> About this task: Your answer should repeat exactly the lines from the one holding "The image size" through the end of the data, and it should contain no pictures.

> Provided records:
———

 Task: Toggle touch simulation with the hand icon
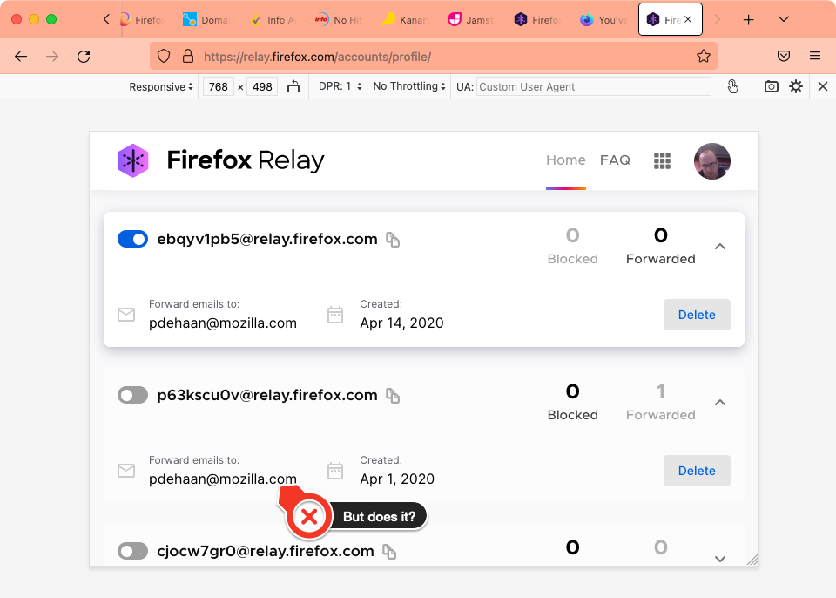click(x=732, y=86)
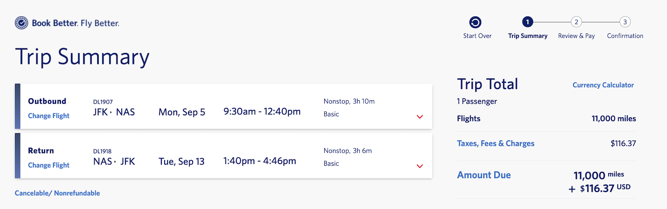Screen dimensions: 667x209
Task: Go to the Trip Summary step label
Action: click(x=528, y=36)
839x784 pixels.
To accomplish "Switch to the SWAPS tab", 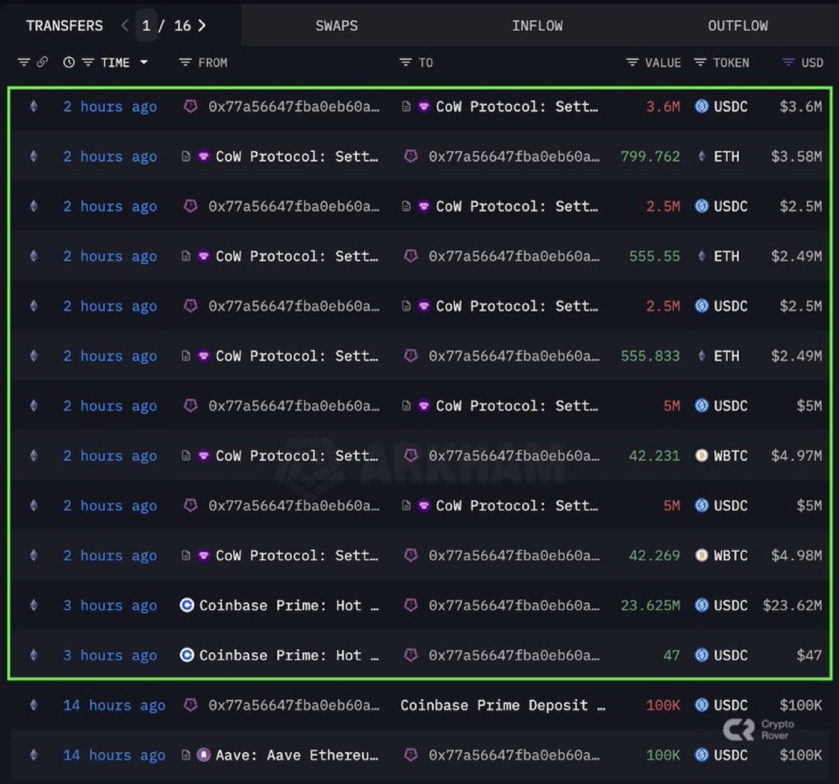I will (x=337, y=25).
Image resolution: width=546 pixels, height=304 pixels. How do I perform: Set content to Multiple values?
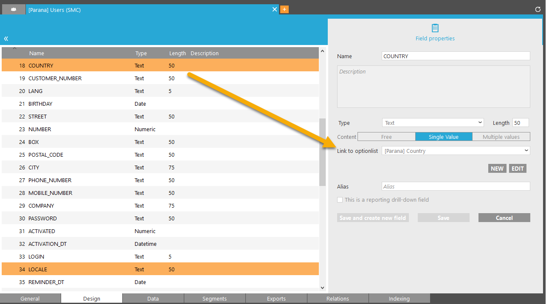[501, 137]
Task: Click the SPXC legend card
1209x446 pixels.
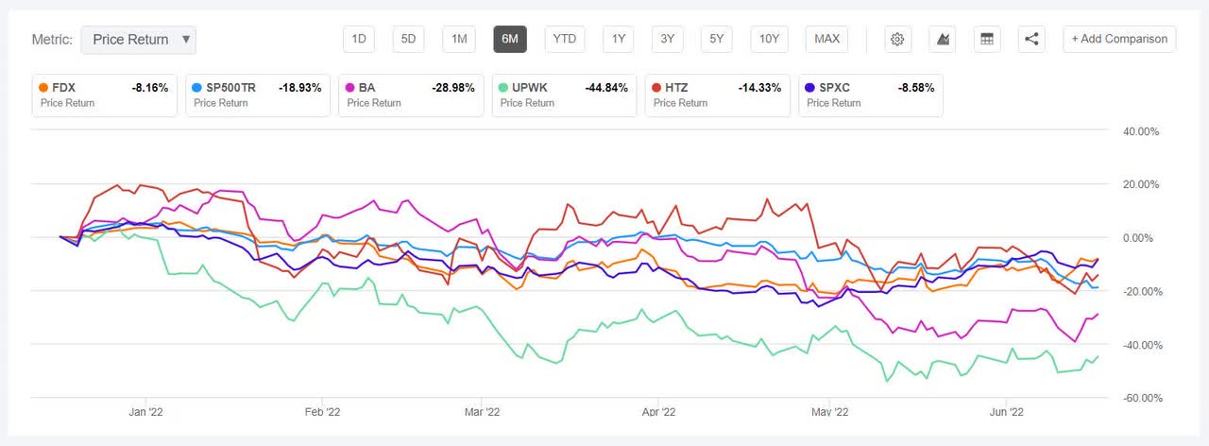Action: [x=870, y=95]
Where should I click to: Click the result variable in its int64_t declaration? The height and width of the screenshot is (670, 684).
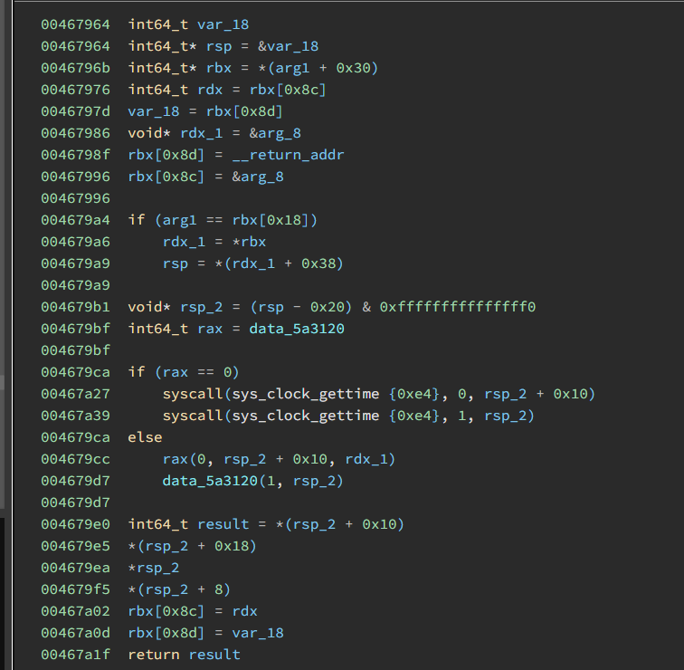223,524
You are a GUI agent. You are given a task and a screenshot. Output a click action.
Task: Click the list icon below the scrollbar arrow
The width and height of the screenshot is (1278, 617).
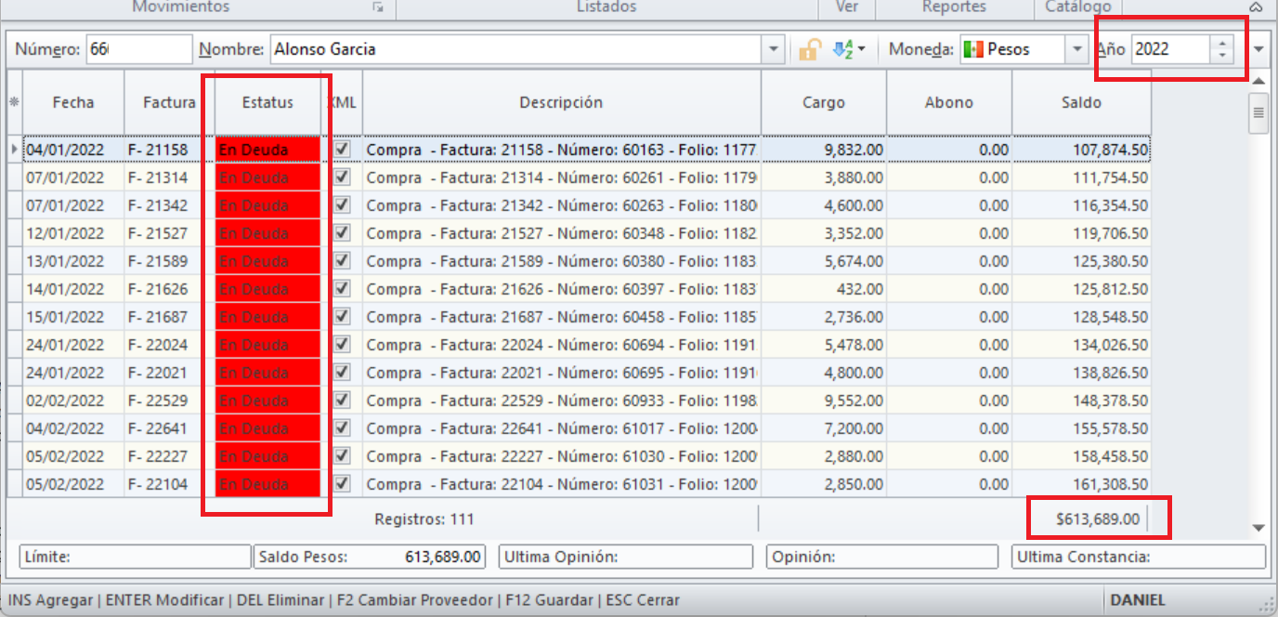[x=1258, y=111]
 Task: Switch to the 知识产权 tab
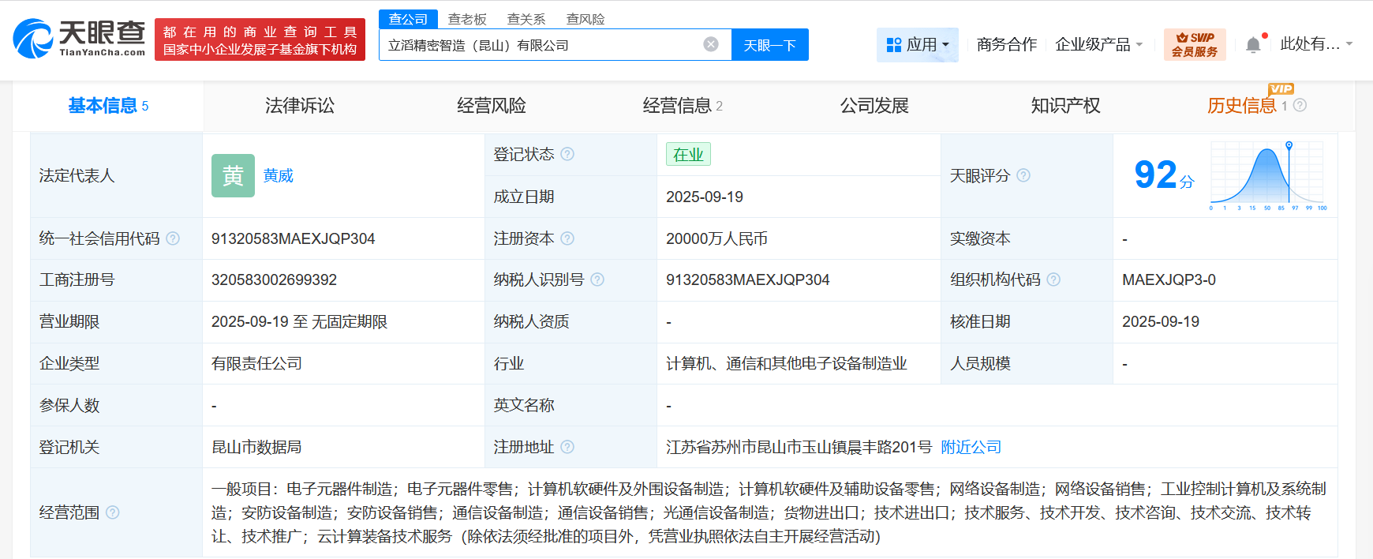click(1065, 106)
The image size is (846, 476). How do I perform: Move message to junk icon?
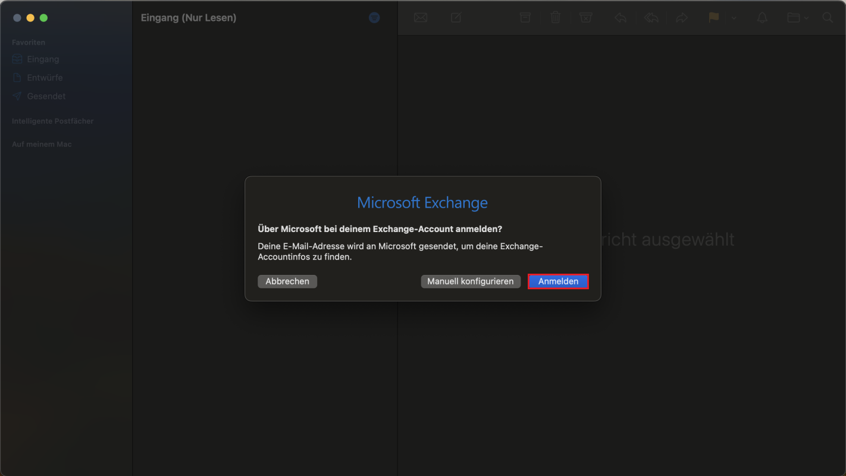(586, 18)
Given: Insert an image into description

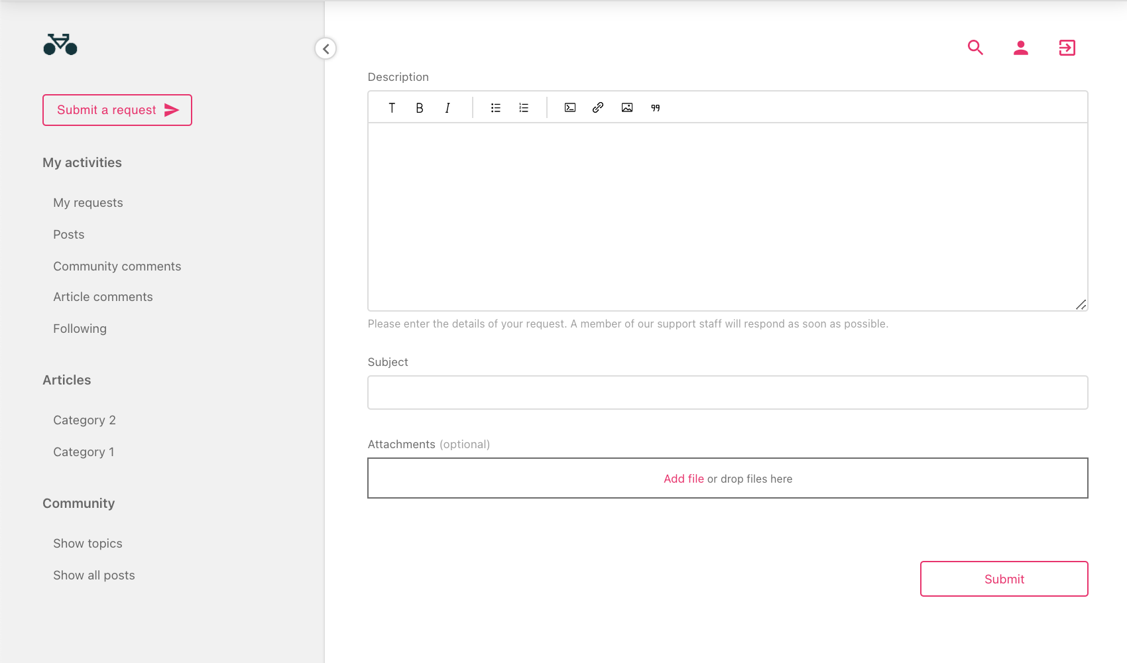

———

> Exercise answer:
The image size is (846, 476). How do I perform: Move message to junk icon?
(586, 18)
Given: Insert an image into description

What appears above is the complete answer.